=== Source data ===

BEGIN

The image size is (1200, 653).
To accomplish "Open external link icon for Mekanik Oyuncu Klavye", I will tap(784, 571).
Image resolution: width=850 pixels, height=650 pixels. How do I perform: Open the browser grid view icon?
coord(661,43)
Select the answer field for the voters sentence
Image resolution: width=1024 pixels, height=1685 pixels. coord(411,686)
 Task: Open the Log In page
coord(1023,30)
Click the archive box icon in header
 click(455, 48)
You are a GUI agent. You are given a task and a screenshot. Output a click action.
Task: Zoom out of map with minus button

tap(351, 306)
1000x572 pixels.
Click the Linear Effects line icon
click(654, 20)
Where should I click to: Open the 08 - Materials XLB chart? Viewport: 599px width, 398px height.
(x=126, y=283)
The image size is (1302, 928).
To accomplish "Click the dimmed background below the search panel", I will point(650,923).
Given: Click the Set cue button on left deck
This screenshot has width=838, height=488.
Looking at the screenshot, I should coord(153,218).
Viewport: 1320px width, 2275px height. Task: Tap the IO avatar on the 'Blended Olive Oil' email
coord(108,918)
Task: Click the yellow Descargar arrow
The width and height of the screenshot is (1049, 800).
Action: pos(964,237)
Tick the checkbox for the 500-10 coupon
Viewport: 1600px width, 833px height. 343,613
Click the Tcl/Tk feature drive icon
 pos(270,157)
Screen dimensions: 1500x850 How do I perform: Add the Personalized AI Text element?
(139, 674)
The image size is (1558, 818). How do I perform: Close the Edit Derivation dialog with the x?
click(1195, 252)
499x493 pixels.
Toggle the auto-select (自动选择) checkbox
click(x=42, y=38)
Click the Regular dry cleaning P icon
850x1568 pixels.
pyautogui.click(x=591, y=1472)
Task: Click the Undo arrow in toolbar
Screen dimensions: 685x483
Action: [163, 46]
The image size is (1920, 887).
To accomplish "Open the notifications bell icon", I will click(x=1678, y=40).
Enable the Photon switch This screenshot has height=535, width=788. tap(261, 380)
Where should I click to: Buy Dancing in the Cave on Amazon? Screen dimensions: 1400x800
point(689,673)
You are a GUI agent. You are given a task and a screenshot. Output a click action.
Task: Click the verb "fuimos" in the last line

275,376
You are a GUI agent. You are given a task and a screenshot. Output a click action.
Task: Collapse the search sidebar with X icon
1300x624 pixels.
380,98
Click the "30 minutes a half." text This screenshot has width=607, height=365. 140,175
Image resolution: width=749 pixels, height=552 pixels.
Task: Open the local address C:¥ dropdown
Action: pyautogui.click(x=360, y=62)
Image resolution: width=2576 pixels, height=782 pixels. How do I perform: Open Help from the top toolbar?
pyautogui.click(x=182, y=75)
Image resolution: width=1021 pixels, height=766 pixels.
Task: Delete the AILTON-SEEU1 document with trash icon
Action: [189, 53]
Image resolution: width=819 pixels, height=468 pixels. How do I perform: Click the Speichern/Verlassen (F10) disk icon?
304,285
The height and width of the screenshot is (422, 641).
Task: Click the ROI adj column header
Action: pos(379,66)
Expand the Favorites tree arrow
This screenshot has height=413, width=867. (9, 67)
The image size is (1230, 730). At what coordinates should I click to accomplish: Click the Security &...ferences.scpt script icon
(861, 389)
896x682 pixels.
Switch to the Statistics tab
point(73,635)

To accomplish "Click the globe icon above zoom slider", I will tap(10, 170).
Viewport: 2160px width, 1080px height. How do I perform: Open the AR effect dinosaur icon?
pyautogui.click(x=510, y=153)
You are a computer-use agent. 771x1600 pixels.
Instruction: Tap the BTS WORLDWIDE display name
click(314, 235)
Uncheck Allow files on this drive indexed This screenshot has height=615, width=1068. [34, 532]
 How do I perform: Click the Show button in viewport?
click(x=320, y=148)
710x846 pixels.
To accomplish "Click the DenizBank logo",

END

=== Exercise instructions ===
Retype only this portion of the data above: the line containing "Task: Click the Undo arrow in toolbar", the line containing "896x682 pixels.", and all lines between them, exactly.

=== Response ===
Task: Click the Undo arrow in toolbar
Screen dimensions: 685x483
Action: [163, 46]
The image size is (1920, 887).
To accomplish "Open the notifications bell icon", I will click(x=1678, y=40).
Enable the Photon switch This screenshot has height=535, width=788. tap(261, 380)
Where should I click to: Buy Dancing in the Cave on Amazon? Screen dimensions: 1400x800
point(689,673)
You are a GUI agent. You are given a task and a screenshot. Output a click action.
Task: Click the verb "fuimos" in the last line

275,376
You are a GUI agent. You are given a task and a screenshot. Output a click action.
Task: Collapse the search sidebar with X icon
1300x624 pixels.
380,98
Click the "30 minutes a half." text This screenshot has width=607, height=365. 140,175
Image resolution: width=749 pixels, height=552 pixels.
Task: Open the local address C:¥ dropdown
Action: pyautogui.click(x=360, y=62)
Image resolution: width=2576 pixels, height=782 pixels. How do I perform: Open Help from the top toolbar?
pyautogui.click(x=182, y=75)
Image resolution: width=1021 pixels, height=766 pixels.
Task: Delete the AILTON-SEEU1 document with trash icon
Action: [189, 53]
Image resolution: width=819 pixels, height=468 pixels. How do I perform: Click the Speichern/Verlassen (F10) disk icon?
304,285
The height and width of the screenshot is (422, 641).
Task: Click the ROI adj column header
Action: pos(379,66)
Expand the Favorites tree arrow
This screenshot has height=413, width=867. (9, 67)
The image size is (1230, 730). At what coordinates should I click to accomplish: Click the Security &...ferences.scpt script icon
(861, 389)
896x682 pixels.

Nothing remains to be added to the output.